Converting viewer from VTK to vtk.js

Hi, I have an application that renders volumes that the user can rotate, zoom, etc, with various rendering options. The source data are 8-bit images of cells (one per channel) from a microscope taken at different focus positions. For the purposes of this discussion, let’s say a typical dataset would consists of 3 channels of 2K x 2K pixel images, with 20 z planes. The application is written in C# with WPF using the Kitware VTK libraries.

I would like to create a similar viewer on a web page, and I would be interested in knowing how similar the vtk.js API is to the C# API. What potential roadblocks or complications might there be?

Thanks,
Jerry

Hi Jerry,

Are you doing volume rendering or just “geometry” via slice view?

If you are not doing volume rendering, you could possibly compiled a WebAssembly version using the C++ API of VTK and expose it inside a Web page using modern browsers.

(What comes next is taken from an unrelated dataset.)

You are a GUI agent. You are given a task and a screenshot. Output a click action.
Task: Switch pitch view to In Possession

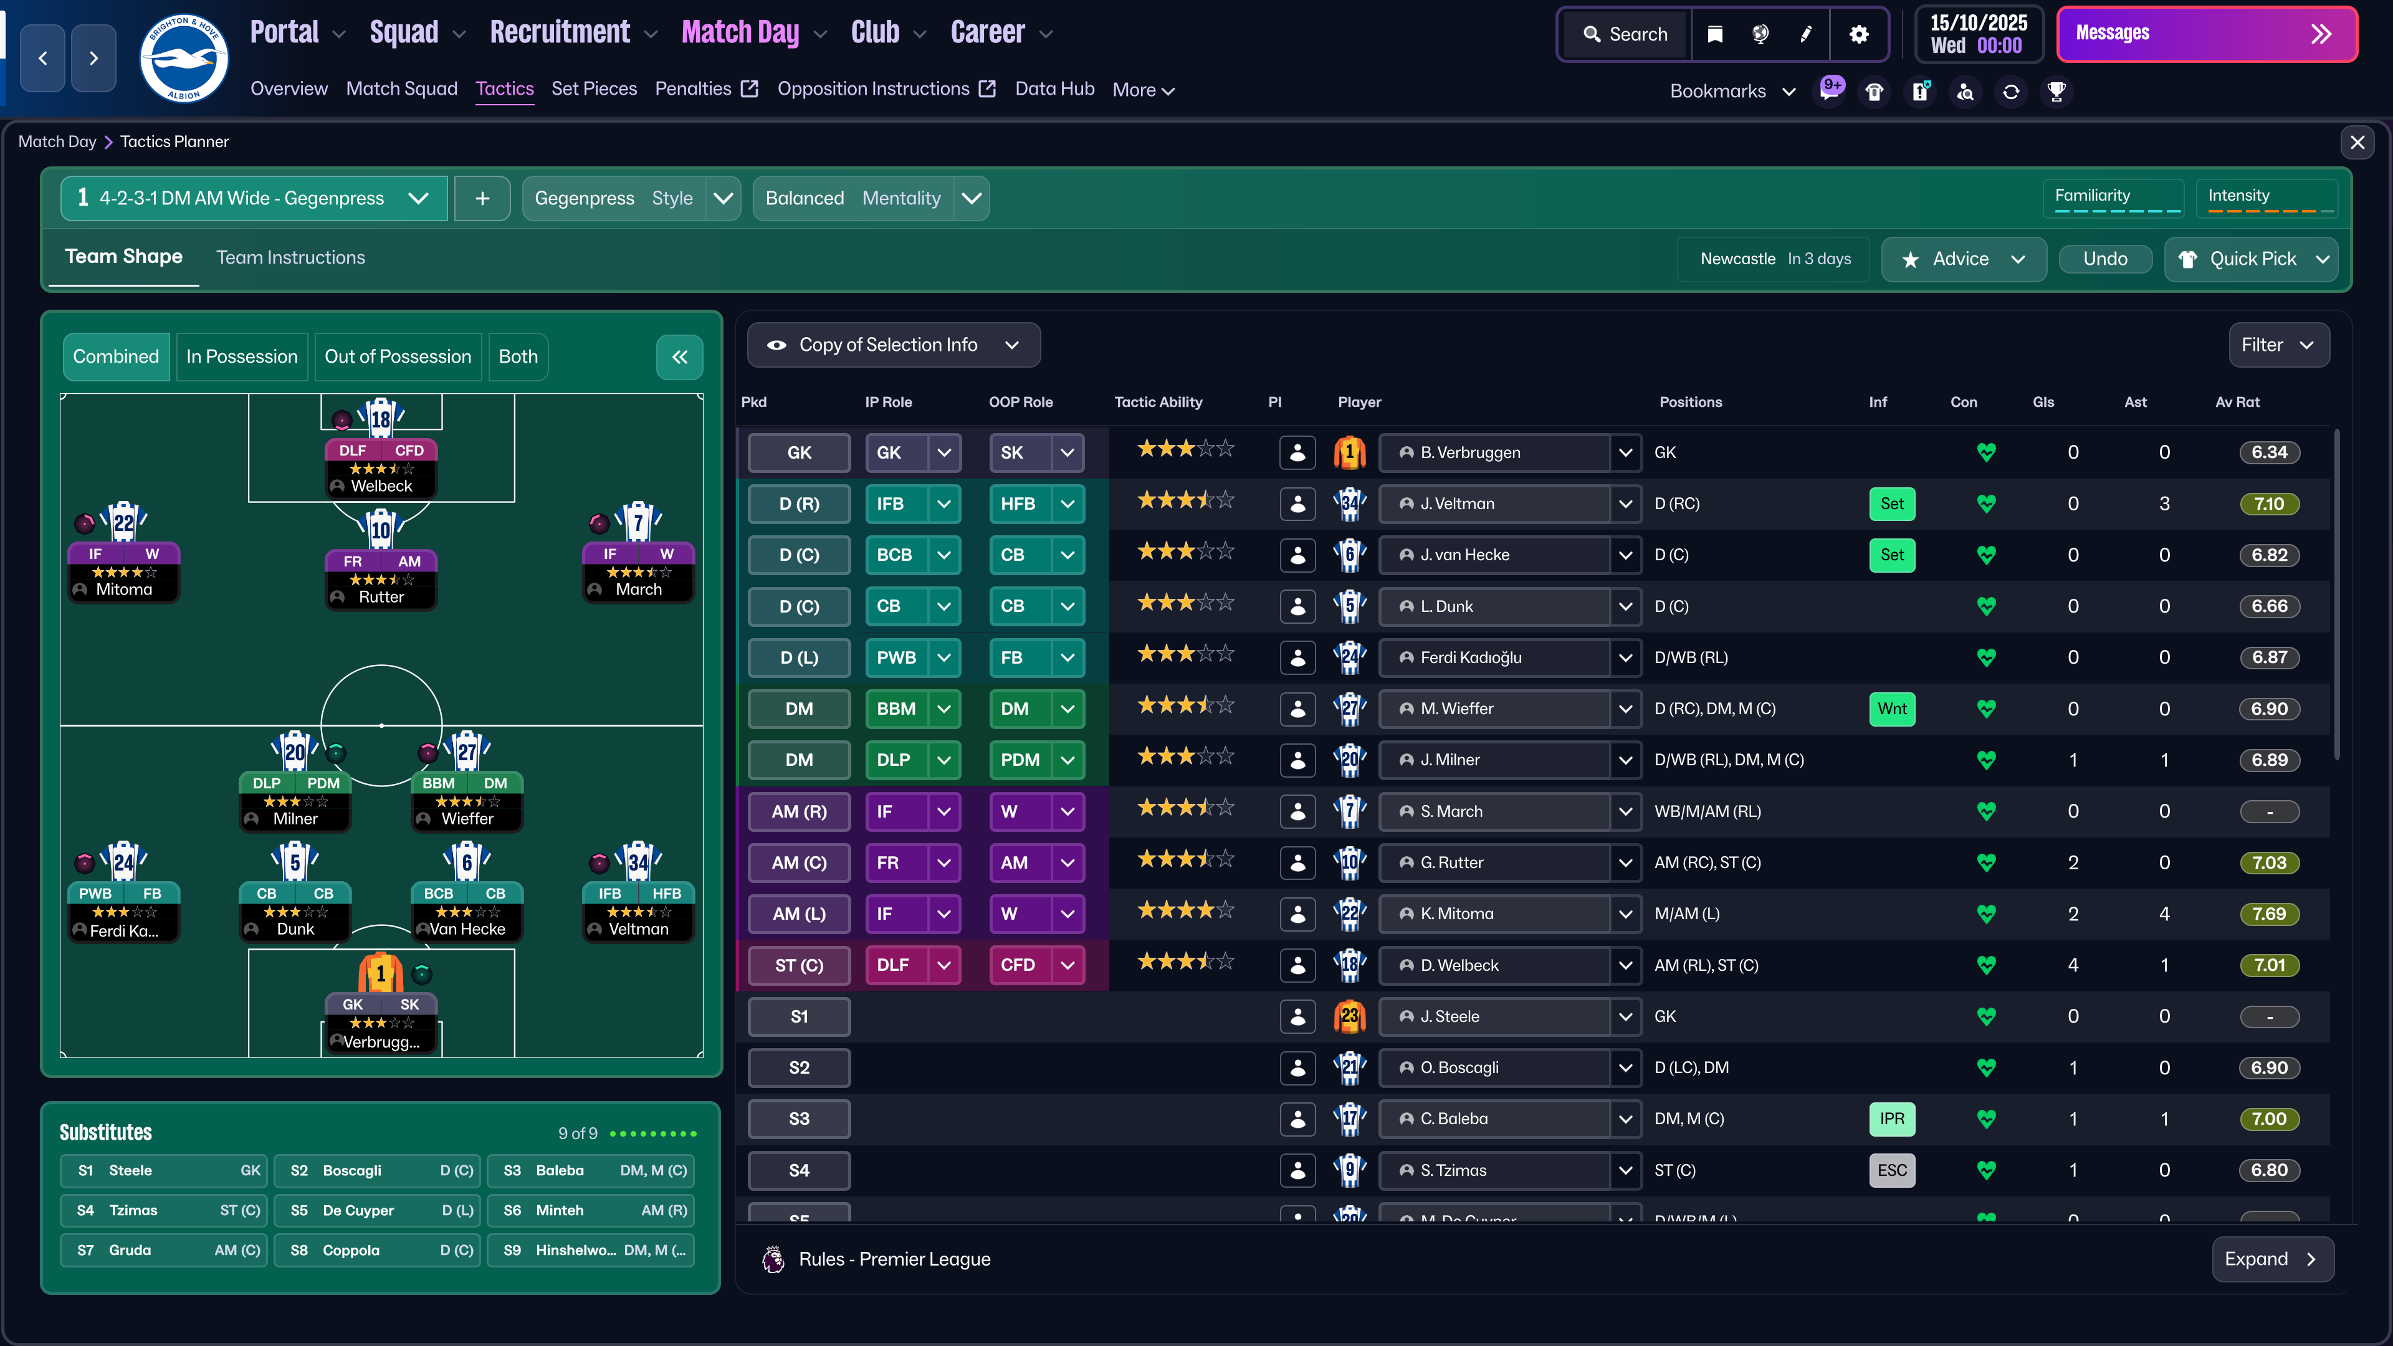pyautogui.click(x=242, y=357)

Otherwise at a high level, vtk.js tend to have the same API as VTK but with sometime a subset of the VTK/C++ capability. Understanding more what your application is using would be important to see if we already have full coverage or if we would fall short in some area.

A quick test could be to see how well your data perform when loading it via ParaView Glance. Then from there we may have some room for improvement.
But right now in Glance we don’t have the multi-component rendering exposed. While itk-vtk-viewer does. (Both use vtk.js underneath)

HTH,

Seb

Hi Seb, thanks for your reply. Here is some more detail on what features are currently using.

We have two main modes for display, iso surface, volume rendering, and slice. For volume, we create a vtkVolume, for the isosurface we use vtkLODActor. Other classes we use are vtkAbstractVolumeMapper, vtkPolyDataMapper, vtkImageData. This list was compiled by doing a quick scan of the source code, but I could provide more description of the pipeline if needed.

This operates interactively - the vtk form of the data is generated on the fly as the user selects different sets of acquired pixel data.

The volume rendering is the most important functionality, but the other features would be nice to have also.

Thanks again,
Jerry

Hi Jerry,

So you are doing slice view, volume rendering and volume rendering + geometry for contour visualization.

Do you compute your contours dynamically?
When you say channels, is it a tuple3 and you plan to define each colorMap+opaciyFn individually for each channel? Or something else?

If that’s the case itk-vtk-viewer should give you a very good test bed for the rendering capability of vtk.js for slices and volumeRendering. That could allow you to validate that the performance and rendering quality is acceptable for what you are looking for. If that’s easier with you, there is also a version that run into Jupyter.

Regarding the contour, I’m not worried about the rendering part of it inside vtk.js but maybe for its computation. Doing it in JS might be a bit slow and some thinking may be required to pull that off. Using VTK/C++ WASM, creating a flying edges in JS or us a server.

@thewtex might have a better background also to guide you for what you are trying to do.

Thanks again for your further help. Here’s a little more specifics on which facilities of vtk we are using.

For creating the vtkVolume, depending on mode, we either use vtkFixedPointVolumeRayCastMapper, vtkVolumeTextureMapper3D, vtkVolumeTextureMapper2D, or vtkVolumeRayCastMapper/vtkVolumeRayCastCompositeFunction for the texture mapper. The input for the texture mapper is a vtkImageData object which holds the z plane images. The images are either 8, 16, or 32 bit images, which are the input to the texture mapper, in the form of a vtkImageData object. There is one texture mapper per channel (set of Z planes for a given wavelength). Each channel is rendered separately.

For doing isosurface, vtkMarchingCubes and vtkPolyDataMapper are used. vtkLODActor is also involved.

As the user interactively adjusts per-channel brightness, etc, things get re-rendered. So I think the answer to your question about dynamic computation is yes. We are not doing proof of concept at this stage of our development cycle, just assessing risk and complexity, but your advice on the itk-vtk-viewer when we get to that point will be very useful.

-Jerry

It sounds like all the functionality you want is available in itk.js / vtk.js, and can be demonstrated in itk-vtk-viewer.